We solved these problems by building a new search indexing platform that provides fast and reliable indexing to power different verticals while also improving search performance and search team productivity. It uses Kafka as a message queue and for data storage, and Flink for data transformation and sending data to Elasticsearch.

High-level Architecture

Diagram of data indexing pipeline
Figure 1: The data pipeline in our new search index system uses Kafka for message queuing and data storage, and Flink for ETL and syncing with Elasticsearch.

Figure 1, above, shows various components in our search index pipeline. The components are grouped into four buckets:

  • Data sources: These are the systems which own CRUD operations on the data. We call them the source of truth for the data. In our stack we utilized Postgres as the database and Snowflake as the data warehouse. 
  • Data destination: This is the data store which has been optimized for search. In our case we chose Elasticsearch.
  • Flink application: We added two custom Flink applications in our indexing pipeline, Assemblers for transforming data and Sinks for sending data to the destination storage. Assemblers are responsible for assembling all the data required in an Elasticsearch document. Sinks are responsible for shaping the documents as per the schema and writing the data to the targeted Elasticsearch cluster.
  • Message queue: We used Kafka as our message queue technology. The Kafka 2 component, from Figure 1, above, uses the log compacted and preserved indefinitely topics.

Bound together, these components comprise an-end to-end data pipeline. The data changes in data sources are propagated to Flink applications using Kafka. Flink applications implement business logic to curate search documents and write those to the destination. Now that we understand the high level components, let’s go through the different indexing use cases.

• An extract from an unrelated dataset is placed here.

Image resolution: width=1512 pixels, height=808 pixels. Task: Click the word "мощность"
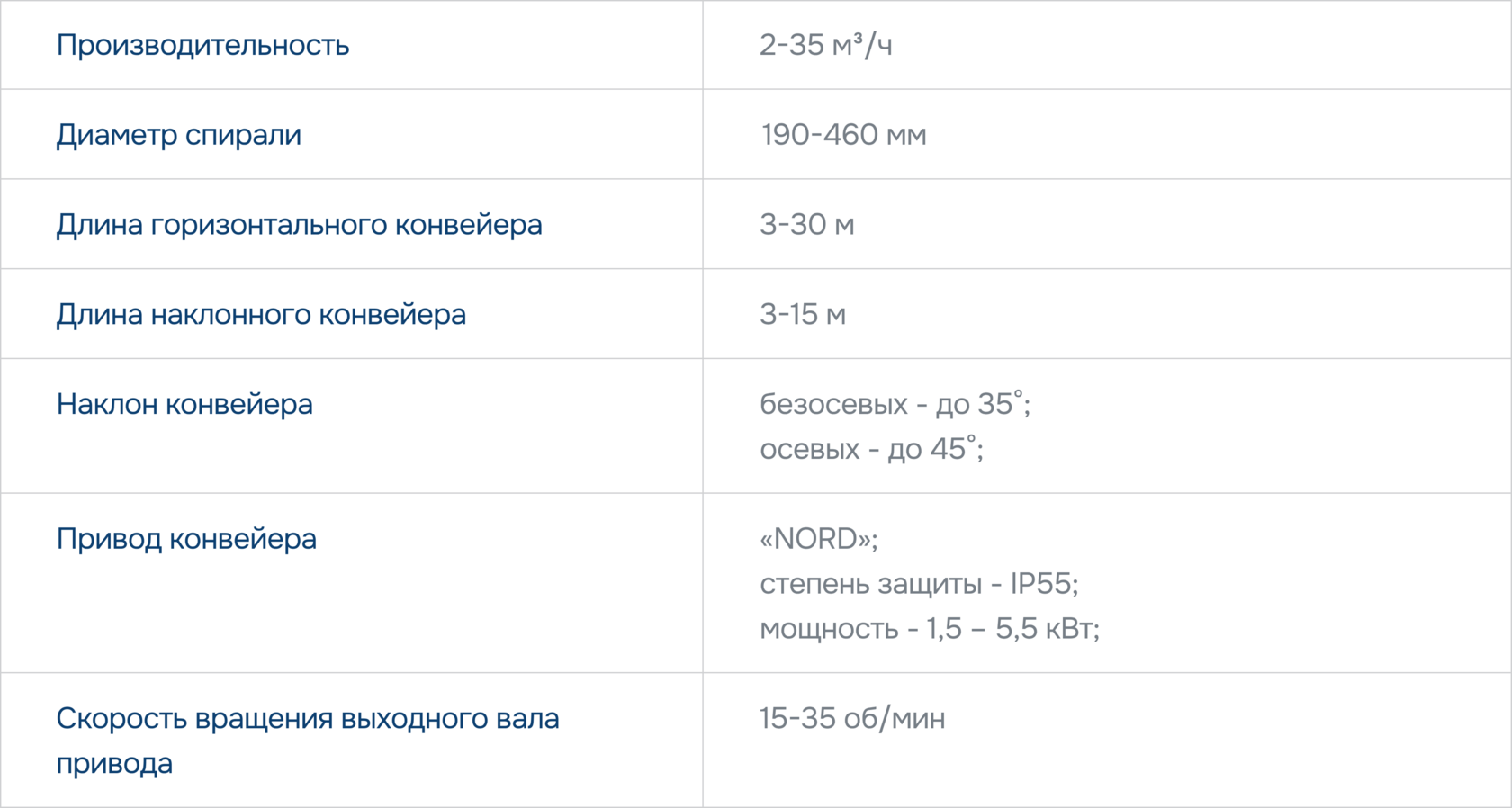(x=829, y=629)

Stay Informed with Weekly Updates

Subscribe to our Engineering blog to get regular updates on all the coolest projects our team is working on

Incremental indexing

The indexing pipeline processes incremental data changes from two different sources. The first one captures the data changes as they happen in real time. Typically, these events are generated when human operators make ad hoc changes to stores or items. The second one is ETL data changes. Our machine learning models generate ETL data in a data warehouse. The indexing pipeline handles events from these two data sources differently.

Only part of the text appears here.